**WHAT TO WORK ON**
When the line containing "Christina Milian (212, 565)" is found in the data below, copy it and each line after it through the line containing "Search (843, 21)", exactly and with no others.

━━ MATERIAL TO PROCESS ━━

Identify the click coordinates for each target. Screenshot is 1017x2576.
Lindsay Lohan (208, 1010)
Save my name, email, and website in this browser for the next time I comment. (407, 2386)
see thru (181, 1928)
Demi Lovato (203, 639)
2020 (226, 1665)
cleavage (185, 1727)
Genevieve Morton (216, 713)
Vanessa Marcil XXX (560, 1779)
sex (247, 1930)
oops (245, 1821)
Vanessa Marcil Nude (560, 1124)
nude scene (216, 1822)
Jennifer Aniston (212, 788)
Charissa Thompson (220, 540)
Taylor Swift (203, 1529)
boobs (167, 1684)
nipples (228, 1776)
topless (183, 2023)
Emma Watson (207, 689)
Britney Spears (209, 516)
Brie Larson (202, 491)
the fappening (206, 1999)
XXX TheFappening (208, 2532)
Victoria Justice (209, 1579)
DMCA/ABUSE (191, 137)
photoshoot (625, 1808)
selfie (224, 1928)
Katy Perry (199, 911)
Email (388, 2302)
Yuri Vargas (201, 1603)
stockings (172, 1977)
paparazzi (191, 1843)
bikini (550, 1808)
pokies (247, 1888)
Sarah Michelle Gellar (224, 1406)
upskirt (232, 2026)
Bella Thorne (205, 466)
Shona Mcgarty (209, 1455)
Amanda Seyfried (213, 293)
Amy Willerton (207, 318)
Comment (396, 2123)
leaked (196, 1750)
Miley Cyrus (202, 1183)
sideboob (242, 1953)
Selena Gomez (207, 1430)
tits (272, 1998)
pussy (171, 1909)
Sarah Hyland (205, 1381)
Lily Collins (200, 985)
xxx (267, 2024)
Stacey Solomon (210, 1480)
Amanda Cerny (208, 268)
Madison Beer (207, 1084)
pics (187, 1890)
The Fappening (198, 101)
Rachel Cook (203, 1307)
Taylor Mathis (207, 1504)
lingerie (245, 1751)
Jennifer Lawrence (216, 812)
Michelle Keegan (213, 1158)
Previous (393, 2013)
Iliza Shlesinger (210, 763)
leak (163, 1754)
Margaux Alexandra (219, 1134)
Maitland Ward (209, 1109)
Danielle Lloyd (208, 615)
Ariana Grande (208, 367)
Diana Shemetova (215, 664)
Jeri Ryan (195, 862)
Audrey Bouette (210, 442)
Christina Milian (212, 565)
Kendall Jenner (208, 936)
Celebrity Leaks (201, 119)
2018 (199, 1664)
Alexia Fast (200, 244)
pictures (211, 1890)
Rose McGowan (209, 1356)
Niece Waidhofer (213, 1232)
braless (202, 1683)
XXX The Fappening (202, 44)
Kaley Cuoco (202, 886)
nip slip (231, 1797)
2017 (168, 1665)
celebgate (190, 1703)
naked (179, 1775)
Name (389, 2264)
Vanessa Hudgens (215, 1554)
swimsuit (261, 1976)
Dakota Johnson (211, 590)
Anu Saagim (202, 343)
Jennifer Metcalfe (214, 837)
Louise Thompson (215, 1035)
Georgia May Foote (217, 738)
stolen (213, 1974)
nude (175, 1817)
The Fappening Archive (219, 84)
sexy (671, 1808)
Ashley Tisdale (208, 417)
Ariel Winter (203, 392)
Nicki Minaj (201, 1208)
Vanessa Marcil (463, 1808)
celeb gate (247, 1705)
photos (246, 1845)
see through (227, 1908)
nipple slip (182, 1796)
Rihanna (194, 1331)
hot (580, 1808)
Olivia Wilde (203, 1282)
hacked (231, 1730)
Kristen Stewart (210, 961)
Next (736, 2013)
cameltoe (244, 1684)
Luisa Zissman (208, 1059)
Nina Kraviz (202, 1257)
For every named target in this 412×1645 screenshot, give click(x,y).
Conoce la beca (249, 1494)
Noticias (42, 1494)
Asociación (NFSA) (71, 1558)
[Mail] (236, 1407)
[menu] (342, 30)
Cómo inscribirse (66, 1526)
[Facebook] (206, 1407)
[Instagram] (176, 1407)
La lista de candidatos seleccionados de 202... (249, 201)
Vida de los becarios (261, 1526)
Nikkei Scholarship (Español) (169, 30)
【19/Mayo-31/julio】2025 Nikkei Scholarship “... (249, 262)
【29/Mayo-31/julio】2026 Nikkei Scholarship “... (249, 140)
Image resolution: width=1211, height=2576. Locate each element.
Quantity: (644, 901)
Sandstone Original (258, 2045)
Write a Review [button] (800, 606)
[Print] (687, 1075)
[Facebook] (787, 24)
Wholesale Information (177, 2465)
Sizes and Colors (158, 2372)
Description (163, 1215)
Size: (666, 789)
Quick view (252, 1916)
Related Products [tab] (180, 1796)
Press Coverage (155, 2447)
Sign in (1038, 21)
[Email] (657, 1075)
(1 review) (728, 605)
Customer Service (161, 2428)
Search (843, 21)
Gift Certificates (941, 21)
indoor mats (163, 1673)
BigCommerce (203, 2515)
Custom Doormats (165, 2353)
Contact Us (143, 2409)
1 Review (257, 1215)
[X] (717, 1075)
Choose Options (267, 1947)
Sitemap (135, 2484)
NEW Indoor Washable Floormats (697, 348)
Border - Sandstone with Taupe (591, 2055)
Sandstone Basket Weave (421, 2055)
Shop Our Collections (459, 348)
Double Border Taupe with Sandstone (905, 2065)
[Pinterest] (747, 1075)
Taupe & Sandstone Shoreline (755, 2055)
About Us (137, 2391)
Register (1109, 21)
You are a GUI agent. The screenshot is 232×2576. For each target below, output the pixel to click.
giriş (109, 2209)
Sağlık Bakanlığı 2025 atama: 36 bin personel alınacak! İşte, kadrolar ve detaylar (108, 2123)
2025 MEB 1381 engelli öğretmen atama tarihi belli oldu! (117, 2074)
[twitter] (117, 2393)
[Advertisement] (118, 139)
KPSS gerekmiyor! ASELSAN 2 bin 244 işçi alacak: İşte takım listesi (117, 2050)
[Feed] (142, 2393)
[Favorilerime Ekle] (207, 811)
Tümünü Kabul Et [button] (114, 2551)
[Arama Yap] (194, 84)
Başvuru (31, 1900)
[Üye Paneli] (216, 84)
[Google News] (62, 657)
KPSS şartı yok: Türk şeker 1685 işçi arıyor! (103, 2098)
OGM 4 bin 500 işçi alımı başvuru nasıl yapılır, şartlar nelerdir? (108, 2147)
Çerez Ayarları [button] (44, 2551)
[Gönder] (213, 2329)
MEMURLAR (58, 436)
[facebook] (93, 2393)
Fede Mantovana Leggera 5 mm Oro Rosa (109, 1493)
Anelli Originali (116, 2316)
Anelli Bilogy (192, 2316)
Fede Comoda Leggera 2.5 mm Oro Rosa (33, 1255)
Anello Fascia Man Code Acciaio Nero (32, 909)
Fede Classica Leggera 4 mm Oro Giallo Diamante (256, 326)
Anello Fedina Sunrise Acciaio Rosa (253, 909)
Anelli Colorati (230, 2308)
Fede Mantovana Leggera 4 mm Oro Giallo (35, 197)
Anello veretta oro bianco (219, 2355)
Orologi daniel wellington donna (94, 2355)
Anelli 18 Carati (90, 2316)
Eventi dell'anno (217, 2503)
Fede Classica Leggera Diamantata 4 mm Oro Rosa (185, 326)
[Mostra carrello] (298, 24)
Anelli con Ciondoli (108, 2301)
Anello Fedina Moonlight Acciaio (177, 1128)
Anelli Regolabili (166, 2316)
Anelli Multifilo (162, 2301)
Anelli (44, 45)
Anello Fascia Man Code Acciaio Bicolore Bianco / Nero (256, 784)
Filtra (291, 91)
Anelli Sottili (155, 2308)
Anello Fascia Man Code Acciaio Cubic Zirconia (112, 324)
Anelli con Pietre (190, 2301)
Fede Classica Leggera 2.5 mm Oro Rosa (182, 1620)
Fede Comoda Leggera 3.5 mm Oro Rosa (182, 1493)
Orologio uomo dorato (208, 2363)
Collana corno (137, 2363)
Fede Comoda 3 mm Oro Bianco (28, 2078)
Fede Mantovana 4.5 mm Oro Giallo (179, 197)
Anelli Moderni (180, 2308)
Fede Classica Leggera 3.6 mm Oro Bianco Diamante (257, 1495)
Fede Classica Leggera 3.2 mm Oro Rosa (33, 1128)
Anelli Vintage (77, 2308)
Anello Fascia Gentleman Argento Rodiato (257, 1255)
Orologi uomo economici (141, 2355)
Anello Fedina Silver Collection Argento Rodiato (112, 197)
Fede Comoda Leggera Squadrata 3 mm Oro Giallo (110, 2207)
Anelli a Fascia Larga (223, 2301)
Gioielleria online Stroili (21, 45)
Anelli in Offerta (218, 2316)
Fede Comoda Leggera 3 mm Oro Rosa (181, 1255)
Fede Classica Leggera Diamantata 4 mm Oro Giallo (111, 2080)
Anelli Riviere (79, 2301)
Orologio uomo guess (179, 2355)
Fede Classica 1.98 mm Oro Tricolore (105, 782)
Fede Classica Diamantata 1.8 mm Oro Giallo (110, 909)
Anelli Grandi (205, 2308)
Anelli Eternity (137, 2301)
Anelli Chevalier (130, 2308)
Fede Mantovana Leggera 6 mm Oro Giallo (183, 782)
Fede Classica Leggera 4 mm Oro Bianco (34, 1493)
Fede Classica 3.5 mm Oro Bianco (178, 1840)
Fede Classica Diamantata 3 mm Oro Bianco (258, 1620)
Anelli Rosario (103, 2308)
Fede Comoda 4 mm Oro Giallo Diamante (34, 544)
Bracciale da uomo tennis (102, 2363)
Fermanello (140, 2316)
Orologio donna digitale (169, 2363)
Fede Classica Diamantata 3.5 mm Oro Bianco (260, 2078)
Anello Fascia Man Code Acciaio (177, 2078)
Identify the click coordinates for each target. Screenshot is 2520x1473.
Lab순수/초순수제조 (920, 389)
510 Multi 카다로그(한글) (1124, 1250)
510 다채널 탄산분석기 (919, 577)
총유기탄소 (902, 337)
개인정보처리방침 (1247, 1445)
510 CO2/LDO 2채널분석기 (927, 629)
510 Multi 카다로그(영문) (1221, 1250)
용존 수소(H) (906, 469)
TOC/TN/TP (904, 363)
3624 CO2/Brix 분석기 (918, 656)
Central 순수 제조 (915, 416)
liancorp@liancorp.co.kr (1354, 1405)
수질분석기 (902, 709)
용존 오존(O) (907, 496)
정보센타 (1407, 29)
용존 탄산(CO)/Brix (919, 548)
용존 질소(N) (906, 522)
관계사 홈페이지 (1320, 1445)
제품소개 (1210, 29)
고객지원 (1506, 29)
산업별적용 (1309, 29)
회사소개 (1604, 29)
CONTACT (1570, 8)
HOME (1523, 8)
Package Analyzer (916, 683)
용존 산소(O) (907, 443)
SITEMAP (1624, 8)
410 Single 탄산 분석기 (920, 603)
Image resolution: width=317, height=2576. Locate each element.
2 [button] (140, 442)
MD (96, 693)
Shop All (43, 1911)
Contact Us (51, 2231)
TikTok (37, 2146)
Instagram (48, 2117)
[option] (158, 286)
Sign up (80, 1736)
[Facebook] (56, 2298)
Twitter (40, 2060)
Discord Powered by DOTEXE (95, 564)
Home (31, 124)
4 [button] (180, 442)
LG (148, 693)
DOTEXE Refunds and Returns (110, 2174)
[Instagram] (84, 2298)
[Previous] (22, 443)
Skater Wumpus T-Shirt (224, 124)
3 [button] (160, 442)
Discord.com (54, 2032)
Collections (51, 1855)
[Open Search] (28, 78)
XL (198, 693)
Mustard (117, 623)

━━━

**RESPONSE AREA**
Christina Milian (212, 565)
Kendall Jenner (208, 936)
Celebrity Leaks (201, 119)
2018 (199, 1664)
Alexia Fast (200, 244)
pictures (211, 1890)
Rose McGowan (209, 1356)
Niece Waidhofer (213, 1232)
braless (202, 1683)
XXX The Fappening (202, 44)
Kaley Cuoco (202, 886)
nip slip (231, 1797)
2017 (168, 1665)
celebgate (190, 1703)
naked (179, 1775)
Name (389, 2264)
Vanessa Hudgens (215, 1554)
swimsuit (261, 1976)
Dakota Johnson (211, 590)
Anu Saagim (202, 343)
Jennifer Metcalfe (214, 837)
Louise Thompson (215, 1035)
Georgia May Foote (217, 738)
stolen (213, 1974)
nude (175, 1817)
The Fappening Archive (219, 84)
sexy (671, 1808)
Ashley Tisdale (208, 417)
Ariel Winter (203, 392)
Nicki Minaj (201, 1208)
Vanessa Marcil (463, 1808)
celeb gate (247, 1705)
photos (246, 1845)
see through (227, 1908)
nipple slip (182, 1796)
Rihanna (194, 1331)
hot (580, 1808)
Olivia Wilde (203, 1282)
hacked (231, 1730)
Kristen Stewart (210, 961)
Next (736, 2013)
cameltoe (244, 1684)
Luisa Zissman (208, 1059)
Nina Kraviz (202, 1257)
For every named target in this 412×1645 screenshot, give click(x,y).
Conoce la beca (249, 1494)
Noticias (42, 1494)
Asociación (NFSA) (71, 1558)
[Mail] (236, 1407)
[menu] (342, 30)
Cómo inscribirse (66, 1526)
[Facebook] (206, 1407)
[Instagram] (176, 1407)
La lista de candidatos seleccionados de 202... (249, 201)
Vida de los becarios (261, 1526)
Nikkei Scholarship (Español) (169, 30)
【19/Mayo-31/julio】2025 Nikkei Scholarship “... (249, 262)
【29/Mayo-31/julio】2026 Nikkei Scholarship “... (249, 140)
Image resolution: width=1211, height=2576. Locate each element.
Quantity: (644, 901)
Sandstone Original (258, 2045)
Write a Review [button] (800, 606)
[Print] (687, 1075)
[Facebook] (787, 24)
Wholesale Information (177, 2465)
Sizes and Colors (158, 2372)
Description (163, 1215)
Size: (666, 789)
Quick view (252, 1916)
Related Products [tab] (180, 1796)
Press Coverage (155, 2447)
Sign in (1038, 21)
[Email] (657, 1075)
(1 review) (728, 605)
Customer Service (161, 2428)
Search (843, 21)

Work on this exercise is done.